His departure would be the latest in a string of high-profile national IT leaders from NHS England leaving the NHS.
Matthew Swindells, Smart’s former boss and head of IT at NHSE, departed for Accenture in May, while former chief digital officer Juliet Bauer left to join online GP start-up Livi in April.
Inderjit Singh, who reported to Smart, and led on the Local Health and Care Record Exemplar (LHCRE) programme and architecture and cyber security, announced he was leaving the NHS to join PA Consulting, last week.
If Smart’s departure is confirmed, and sources suggest its now just a discussion about terms, only chief clinical information officer (CCIO), Simon Eccles, would remain of the previous IT leadership team at NHSE.
One source told Digital Health News, “Will always said he’d do three years, which is up in August, and with Matthew [Swindells] having now gone it does seem the logical time for him to go.”
Matthew Gould, chief executive of NHSX is currently on a tour of the NHS, ahead of taking up the official position on 1 July.
Gould is also beginning a recruitment drive for a new Chief Technology Officer.
Prior to becoming the national NHS CIO, Smart was CIO at the Royal Free London NHS Foundation Trust for six years.
As NHS CIO, Smart has been most closely associated with the Global Digital Exemplar programme (including the Royal Free) and the LHCRE programme, both high-profile policies championed by Matthew Swindells.
Smart was chair of judging panel for the Digital Health Awards 2019 earlier this month.
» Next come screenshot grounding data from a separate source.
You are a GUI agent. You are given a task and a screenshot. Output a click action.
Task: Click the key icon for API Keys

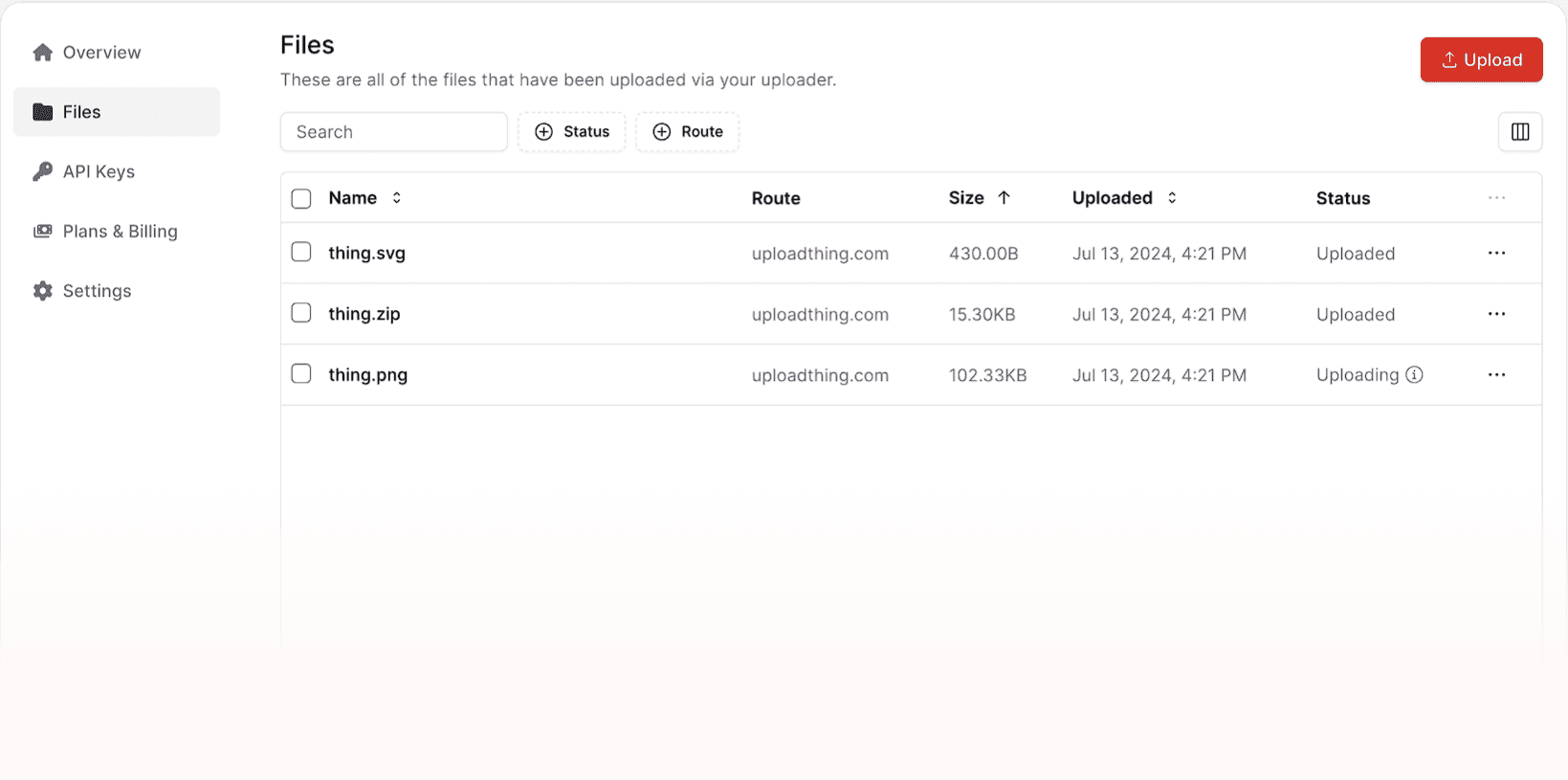(x=42, y=171)
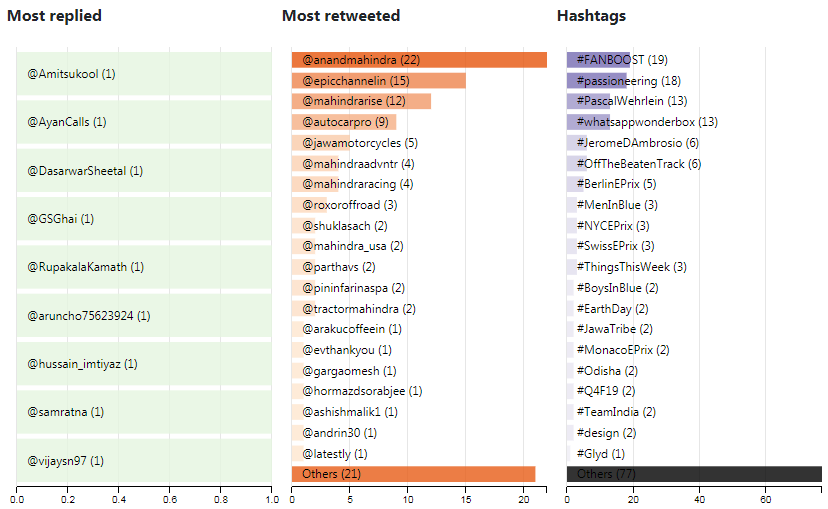Click the @hussain_imtiyaz replied row
The height and width of the screenshot is (509, 828).
pyautogui.click(x=144, y=364)
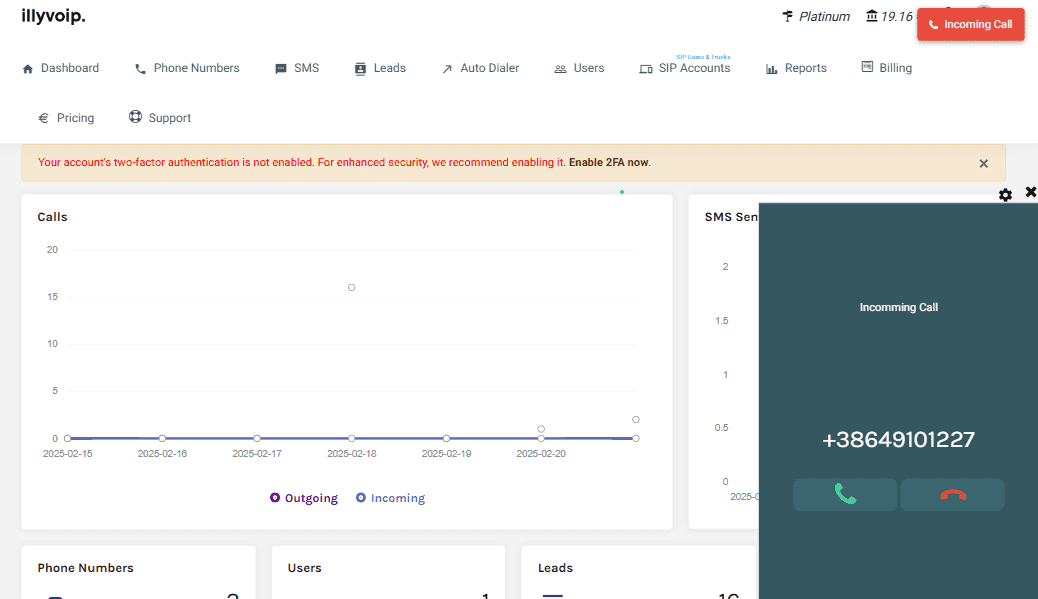Close the softphone panel with X icon
The height and width of the screenshot is (599, 1038).
coord(1031,192)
He is due to speak at the Digital Health Summer Schools on 19 July.
NHS England has been repeatedly approached for comment and declined to respond.
6 Comments
To be able to lead, the people in the top posts needs to have an understanding of NHS IT either from having been there and done it, or from spending time to understand it properly. We now seem to have daily news releases about how the private sector is expected to innovate; curtailing of funding for current initiatives and senior NHS IT staff with significant experience leaving for the private sector. All the enthusiasm that has been regenerated after the collapse after NPfIT seems to be dissipating. The new NHS IT leaders are not really demonstrating much stability for current NHS IT staff. The implicit message to NHS IT staff-? Leave for the private sector and we will support you and keep your coffers filled…
I agree Mary. Instead we just throw more clinical systems at an antiquated infrastructure, which just makes things worse! There is no optimism here I’m afraid.
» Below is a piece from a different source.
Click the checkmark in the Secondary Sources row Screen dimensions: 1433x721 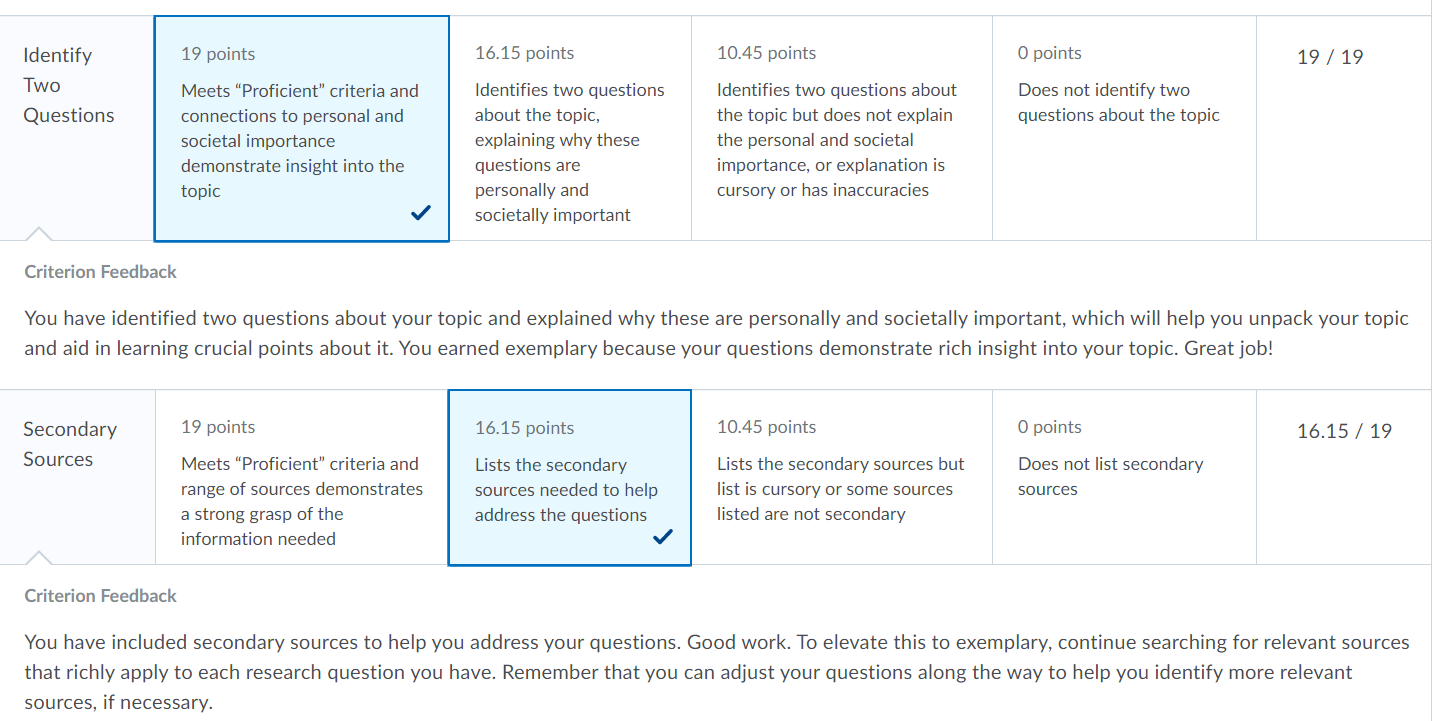[x=662, y=537]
The perceptions (mis-perceptions?) of the centre is a critical issue. In CfH days they didn’t see the NHS front line as their customer. Instead they conceptualised patients as the customer, because this provided a moral case for inflicting changes that services might not welcome. It didn’t work.
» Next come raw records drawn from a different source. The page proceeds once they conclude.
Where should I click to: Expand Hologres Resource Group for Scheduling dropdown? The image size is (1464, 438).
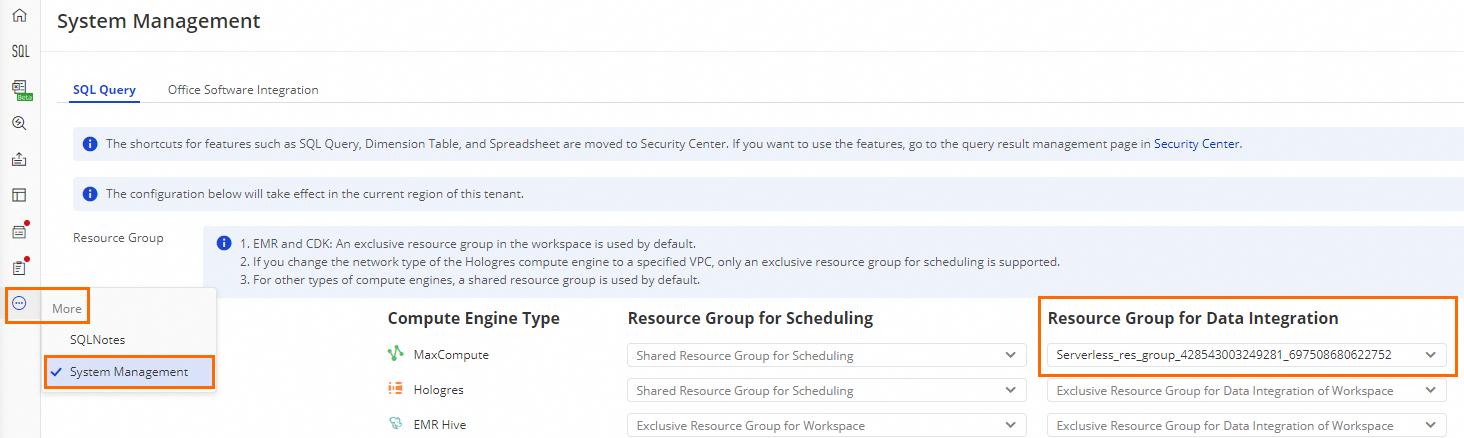point(826,390)
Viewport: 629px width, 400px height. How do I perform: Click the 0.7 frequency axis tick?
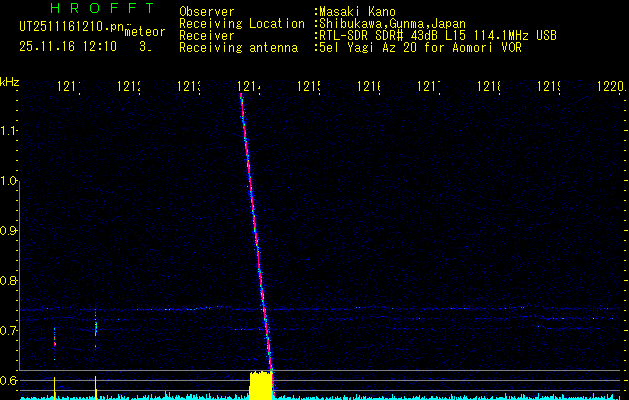tap(10, 330)
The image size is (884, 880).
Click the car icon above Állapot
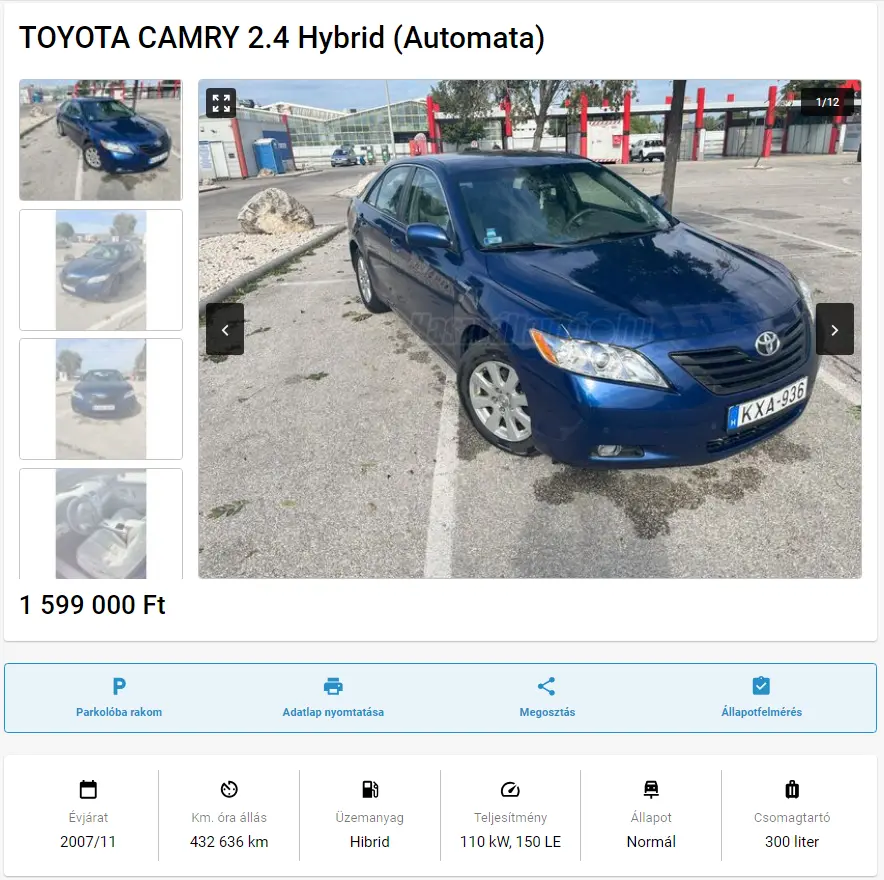651,789
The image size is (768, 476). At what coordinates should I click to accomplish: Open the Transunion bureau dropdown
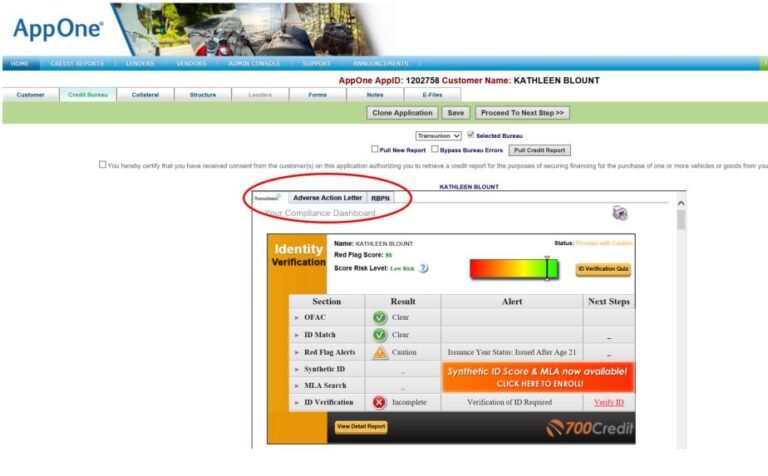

Now we have NHSX taking a similar line but wrapped up in the argot-du-jour of agile. The problem is the same. If the centre could only restrain its ambition to helping NHS staff to do their jobs more easily, they might have more time for their patients and everyone might be happier.
That is not what stellar civil service careers are made of….
There appears to be a pattern doesn’t there ? a move towards the private sector … what is causing it ? Maybe frustration ? I can sympathize, people like to get stuff done don’t they ? and not just talk about IT.
I think the most interesting thing will be to see whether anyone is recruited who actually understands the way the front-line in the NHS work: there has always been a disconnect between the perceptions of the centre and the needs of Health Care Professionals (all disciplines), other staff, and others needing to access data for other administrative & financial secondary uses.
And then there is “interoperability” and “integrated care records” with apparently little or no understanding of the complexity of the problems some of us have been discussing since 1990 – or earlier…
There are some basic steps which wouldn’t merit banner headlines (& so will probably be overlooked): reliable infrastructure: great increase in bandwidth; address the problems of logging on & changing views or patients without having to use numerous passwords & clicks; updating hardware (does anyone still have Windows XP?) & increasing speed of painfully slow terminals among others.
Risk assessments for change, adequate preparation & good *& ongoing* training would also help – but without full understanding of the *Processes* in each setting, I suspect that the situation won’t be helped by this ongoing rearrangement of the deck-chairs at the centre.
Please show me some grounds for optimism!
Oh Mary, “plus ça change, plus c’est la même chose” as they say.
You have got to develop leaders at all levels, encourage and support them to be innovative and brave, provide them with inspirational national people, policies and strategies. CfH did so much harm, and maybe still is. Clear the decks at the top, push money and decision making down the line, give national direction and standards then leave it to local management and the free market.